MEZZANO INFERIORE
Tutto sembrava appartenere a un'altra vita. Il passato da cui Francesco Riccardi, 62 anni, napoletano, condannato all'ergastolo, si era distaccato: questo raccontava il suo percorso di riabilitazione. Tanto da ottenere nel 2021 l'ammissione al lavoro esterno e alla fine del 2023 la semilibertà. La parabola del detenuto modello. Fino al 6 maggio 2024, quando a Mezzano Inferiore aveva aggredito la compagna, 55 anni, infilandole un coltello nel fianco e versandole una bottiglia d'acido sulla testa, che fortunatamente solo in parte l'aveva colpita. Accusato di tentato omicidio pluriaggravato ed evasione, nei giorni scorsi Riccardi è stato condannato a 20 anni dalla gup Gabriella Orsi, nonostante lo sconto di un terzo previsto dal rito abbreviato. La pm Sara Faina aveva chiesto 14 anni e 8 mesi. Le motivazioni saranno depositate nelle prossime settimane, ma nessuna attenuante è stata concessa, benché la difesa avesse anche provato a chiedere la derubricazione del reato di tentato omicidio in lesioni aggravate.
Quella sera di gennaio la compagna, madre dei suoi due figli, gli avrebbe dedicato poco tempo, perché impegnata ad accudire i gatti. Terribilmente banale, ma sarebbe stato questo il movente di quell'aggressione brutale. Eppure, era una consuetudine per Riccardi raggiungere la donna a Mezzano Inferiore prima di rientrare in carcere. Ma quella sera le aveva infilato una lama di diversi centimetri nel fianco, sotto lo sguardo della figlia, e aveva gettato l'acido: muovendosi nel tentativo di difendersi e divincolarsi, aveva evitato che l'acido le colasse sul volto, benché in un primo momento il pm avesse contestato a Riccardi anche il reato di deformazione dell'aspetto con lesioni permanenti.
Aggredita e abbandonata a terra davanti a casa, mentre le sue grida e quelle della figlia avevano fatto accorrere alcuni passanti e poi i soccorritori. Lui si era infilato in auto cominciando a macinare chilometri.
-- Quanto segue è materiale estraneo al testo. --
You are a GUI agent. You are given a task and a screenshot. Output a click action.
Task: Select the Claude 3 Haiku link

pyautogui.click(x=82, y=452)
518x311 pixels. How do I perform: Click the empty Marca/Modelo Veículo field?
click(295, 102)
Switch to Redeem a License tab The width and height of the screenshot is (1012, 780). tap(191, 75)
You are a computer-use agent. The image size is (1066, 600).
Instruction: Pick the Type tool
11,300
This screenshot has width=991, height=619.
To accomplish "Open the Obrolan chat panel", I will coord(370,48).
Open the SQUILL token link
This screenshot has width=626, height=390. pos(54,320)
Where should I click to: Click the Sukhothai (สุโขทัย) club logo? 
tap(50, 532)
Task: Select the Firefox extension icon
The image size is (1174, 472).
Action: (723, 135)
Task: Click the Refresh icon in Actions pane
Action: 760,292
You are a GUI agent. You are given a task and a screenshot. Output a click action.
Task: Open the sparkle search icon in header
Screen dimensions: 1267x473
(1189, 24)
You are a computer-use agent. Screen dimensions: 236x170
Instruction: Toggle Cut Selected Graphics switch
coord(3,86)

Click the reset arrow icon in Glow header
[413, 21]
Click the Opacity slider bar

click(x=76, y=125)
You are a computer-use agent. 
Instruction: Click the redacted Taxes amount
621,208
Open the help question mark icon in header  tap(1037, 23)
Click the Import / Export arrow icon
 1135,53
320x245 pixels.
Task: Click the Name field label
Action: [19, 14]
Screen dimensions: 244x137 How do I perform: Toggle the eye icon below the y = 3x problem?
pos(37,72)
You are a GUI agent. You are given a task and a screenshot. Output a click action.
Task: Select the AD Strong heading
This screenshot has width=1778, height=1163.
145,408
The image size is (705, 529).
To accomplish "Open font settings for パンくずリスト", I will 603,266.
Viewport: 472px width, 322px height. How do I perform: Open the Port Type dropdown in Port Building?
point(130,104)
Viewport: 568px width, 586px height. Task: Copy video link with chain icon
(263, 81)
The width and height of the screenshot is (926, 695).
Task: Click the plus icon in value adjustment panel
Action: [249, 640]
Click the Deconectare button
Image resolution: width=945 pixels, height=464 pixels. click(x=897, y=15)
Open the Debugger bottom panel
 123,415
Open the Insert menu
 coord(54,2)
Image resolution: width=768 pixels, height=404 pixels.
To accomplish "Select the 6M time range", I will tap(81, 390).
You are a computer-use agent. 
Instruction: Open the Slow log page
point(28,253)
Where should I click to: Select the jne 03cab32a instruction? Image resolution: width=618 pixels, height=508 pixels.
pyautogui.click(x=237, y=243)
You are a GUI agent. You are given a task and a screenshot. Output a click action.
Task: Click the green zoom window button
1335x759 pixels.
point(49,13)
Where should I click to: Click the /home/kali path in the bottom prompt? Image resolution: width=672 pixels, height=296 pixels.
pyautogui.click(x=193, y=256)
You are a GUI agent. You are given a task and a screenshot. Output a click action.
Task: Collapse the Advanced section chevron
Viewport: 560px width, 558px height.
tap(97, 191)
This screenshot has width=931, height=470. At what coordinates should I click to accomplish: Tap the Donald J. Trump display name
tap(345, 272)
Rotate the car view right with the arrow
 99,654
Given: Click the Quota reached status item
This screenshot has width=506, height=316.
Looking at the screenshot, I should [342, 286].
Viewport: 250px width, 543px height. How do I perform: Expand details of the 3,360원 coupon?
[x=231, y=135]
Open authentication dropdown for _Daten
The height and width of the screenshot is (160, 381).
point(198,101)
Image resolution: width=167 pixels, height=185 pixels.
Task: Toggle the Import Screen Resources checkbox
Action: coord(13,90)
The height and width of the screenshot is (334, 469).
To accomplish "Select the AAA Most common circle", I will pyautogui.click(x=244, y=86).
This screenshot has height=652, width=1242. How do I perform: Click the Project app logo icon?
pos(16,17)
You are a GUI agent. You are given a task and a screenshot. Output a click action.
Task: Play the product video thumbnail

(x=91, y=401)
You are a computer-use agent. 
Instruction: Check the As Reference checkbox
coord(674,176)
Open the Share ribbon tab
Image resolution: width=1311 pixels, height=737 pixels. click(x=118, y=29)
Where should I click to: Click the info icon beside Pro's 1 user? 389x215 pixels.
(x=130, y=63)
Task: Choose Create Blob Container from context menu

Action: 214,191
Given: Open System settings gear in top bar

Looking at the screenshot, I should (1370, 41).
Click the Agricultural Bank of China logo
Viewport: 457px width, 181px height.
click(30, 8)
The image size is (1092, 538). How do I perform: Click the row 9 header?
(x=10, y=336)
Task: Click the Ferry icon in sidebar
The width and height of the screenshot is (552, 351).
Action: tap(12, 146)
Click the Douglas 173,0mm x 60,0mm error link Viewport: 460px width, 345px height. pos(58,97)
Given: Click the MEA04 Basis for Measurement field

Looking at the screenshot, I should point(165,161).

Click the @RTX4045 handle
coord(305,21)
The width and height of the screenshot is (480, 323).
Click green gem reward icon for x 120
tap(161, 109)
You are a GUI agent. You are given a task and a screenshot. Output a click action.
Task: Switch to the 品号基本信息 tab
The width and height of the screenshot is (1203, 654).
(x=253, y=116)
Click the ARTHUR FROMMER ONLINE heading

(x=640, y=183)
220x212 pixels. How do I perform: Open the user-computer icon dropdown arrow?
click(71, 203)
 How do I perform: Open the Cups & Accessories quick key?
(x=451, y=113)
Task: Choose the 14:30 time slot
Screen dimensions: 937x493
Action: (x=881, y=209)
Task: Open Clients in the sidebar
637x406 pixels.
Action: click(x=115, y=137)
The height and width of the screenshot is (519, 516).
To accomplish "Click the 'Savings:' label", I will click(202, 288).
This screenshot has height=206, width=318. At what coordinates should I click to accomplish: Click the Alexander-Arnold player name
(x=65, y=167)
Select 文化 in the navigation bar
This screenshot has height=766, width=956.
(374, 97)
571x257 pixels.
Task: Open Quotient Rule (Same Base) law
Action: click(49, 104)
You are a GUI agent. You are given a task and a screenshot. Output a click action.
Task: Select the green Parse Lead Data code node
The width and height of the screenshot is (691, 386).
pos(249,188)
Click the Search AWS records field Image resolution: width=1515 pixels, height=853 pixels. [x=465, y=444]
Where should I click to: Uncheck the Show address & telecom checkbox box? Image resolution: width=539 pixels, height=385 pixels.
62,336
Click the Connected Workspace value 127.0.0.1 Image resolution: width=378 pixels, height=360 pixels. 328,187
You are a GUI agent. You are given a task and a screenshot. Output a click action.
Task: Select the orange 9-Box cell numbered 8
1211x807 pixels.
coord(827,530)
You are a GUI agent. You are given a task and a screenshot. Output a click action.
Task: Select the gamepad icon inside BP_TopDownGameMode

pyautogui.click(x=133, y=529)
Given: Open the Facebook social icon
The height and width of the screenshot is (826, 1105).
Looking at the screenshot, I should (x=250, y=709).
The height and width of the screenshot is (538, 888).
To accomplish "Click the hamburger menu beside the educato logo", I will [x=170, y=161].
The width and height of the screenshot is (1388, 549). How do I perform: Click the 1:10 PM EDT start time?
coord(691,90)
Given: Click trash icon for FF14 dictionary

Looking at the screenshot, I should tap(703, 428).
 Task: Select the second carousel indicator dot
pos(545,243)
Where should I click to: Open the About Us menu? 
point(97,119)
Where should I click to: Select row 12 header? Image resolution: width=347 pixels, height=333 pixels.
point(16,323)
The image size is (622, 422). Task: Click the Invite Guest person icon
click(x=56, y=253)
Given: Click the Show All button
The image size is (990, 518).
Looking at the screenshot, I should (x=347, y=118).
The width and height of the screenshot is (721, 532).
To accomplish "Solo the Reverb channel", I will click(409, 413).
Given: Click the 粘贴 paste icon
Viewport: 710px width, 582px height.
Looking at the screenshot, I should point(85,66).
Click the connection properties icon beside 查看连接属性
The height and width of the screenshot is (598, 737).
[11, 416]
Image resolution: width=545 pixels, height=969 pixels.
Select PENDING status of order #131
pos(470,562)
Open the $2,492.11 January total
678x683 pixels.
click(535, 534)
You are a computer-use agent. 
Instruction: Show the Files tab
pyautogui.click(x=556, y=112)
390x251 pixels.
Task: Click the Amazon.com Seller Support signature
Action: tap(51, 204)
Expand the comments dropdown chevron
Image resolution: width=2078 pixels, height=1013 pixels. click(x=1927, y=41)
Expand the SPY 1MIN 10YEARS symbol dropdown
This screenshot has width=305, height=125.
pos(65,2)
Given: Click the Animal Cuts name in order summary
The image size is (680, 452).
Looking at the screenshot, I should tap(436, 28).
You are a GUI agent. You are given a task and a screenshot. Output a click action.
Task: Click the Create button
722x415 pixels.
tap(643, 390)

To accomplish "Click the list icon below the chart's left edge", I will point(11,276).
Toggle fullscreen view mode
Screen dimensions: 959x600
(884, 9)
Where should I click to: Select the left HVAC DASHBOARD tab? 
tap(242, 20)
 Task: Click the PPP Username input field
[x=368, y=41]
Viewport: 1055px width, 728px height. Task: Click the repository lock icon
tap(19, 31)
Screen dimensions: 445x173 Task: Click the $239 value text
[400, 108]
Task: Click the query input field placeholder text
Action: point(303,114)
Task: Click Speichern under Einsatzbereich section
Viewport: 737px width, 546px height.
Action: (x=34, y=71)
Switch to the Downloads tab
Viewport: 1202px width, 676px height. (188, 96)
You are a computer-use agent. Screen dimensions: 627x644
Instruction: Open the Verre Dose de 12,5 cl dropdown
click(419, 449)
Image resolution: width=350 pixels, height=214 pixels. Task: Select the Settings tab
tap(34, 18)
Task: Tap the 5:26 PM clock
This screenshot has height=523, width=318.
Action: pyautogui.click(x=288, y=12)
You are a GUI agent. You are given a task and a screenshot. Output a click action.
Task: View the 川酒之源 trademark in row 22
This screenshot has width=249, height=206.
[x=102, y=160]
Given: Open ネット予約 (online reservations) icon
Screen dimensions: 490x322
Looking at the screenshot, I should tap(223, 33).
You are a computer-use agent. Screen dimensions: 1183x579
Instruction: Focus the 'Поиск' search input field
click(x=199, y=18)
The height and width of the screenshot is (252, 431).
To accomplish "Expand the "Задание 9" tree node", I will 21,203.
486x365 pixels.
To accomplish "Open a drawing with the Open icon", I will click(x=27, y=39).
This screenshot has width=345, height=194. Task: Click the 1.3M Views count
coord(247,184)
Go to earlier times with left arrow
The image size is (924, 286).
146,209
Ma i carabinieri del Nucleo investigativo, insieme ai colleghi di Firenze e Arezzo e con la collaborazione della polizia stradale, qualche ora dopo l'avevano localizzato a Figline Valdarno e poi bloccato nell'area di servizio di Badia al Pino.
Fine corsa. Anche diciott'anni fa Riccardi era «inseguito». Era stato scovato dalla squadra Mobile di Parma a Fornovo nell'aprile del 2007, dopo che era diventata definitiva la condanna all'ergastolo per l'omicidio di Trani, quando, insieme a un complice, aveva ucciso Gregorio Coschiera.
Un sicario della mafia barese, Riccardi, che si era rifatto una vita sulle rive del Taro. Alla metà degli anni '80, a nord del capoluogo pugliese, comandava Salvatore Annacondia, capo della più sanguinosa organizzazione criminale della zona. Il boss che deteneva il monopolio del traffico di eroina e cocaina nell'area di Trani, finché nel 1992 divenne collaboratore di giustizia confessando una settantina di omicidi. «Non mi piaceva lasciare una persona viva. Perché? Perché i morti non parlano», aveva detto in un'intervista alle «Iene». E in quel contesto di conquista del territorio e faide fra famiglie si inseriva l'omicidio di Coschiera, benché Riccardi abbia sempre negato ogni responsabilità. Un omicidio per cui inizialmente era stato arrestato, poi rimesso in libertà dal Tribunale del Riesame. E la sentenza era diventata definitiva molti anni dopo, quando lui si era creato una famiglia con la compagna. La donna che aveva continuato ad aspettarlo. Anche quella sera di maggio.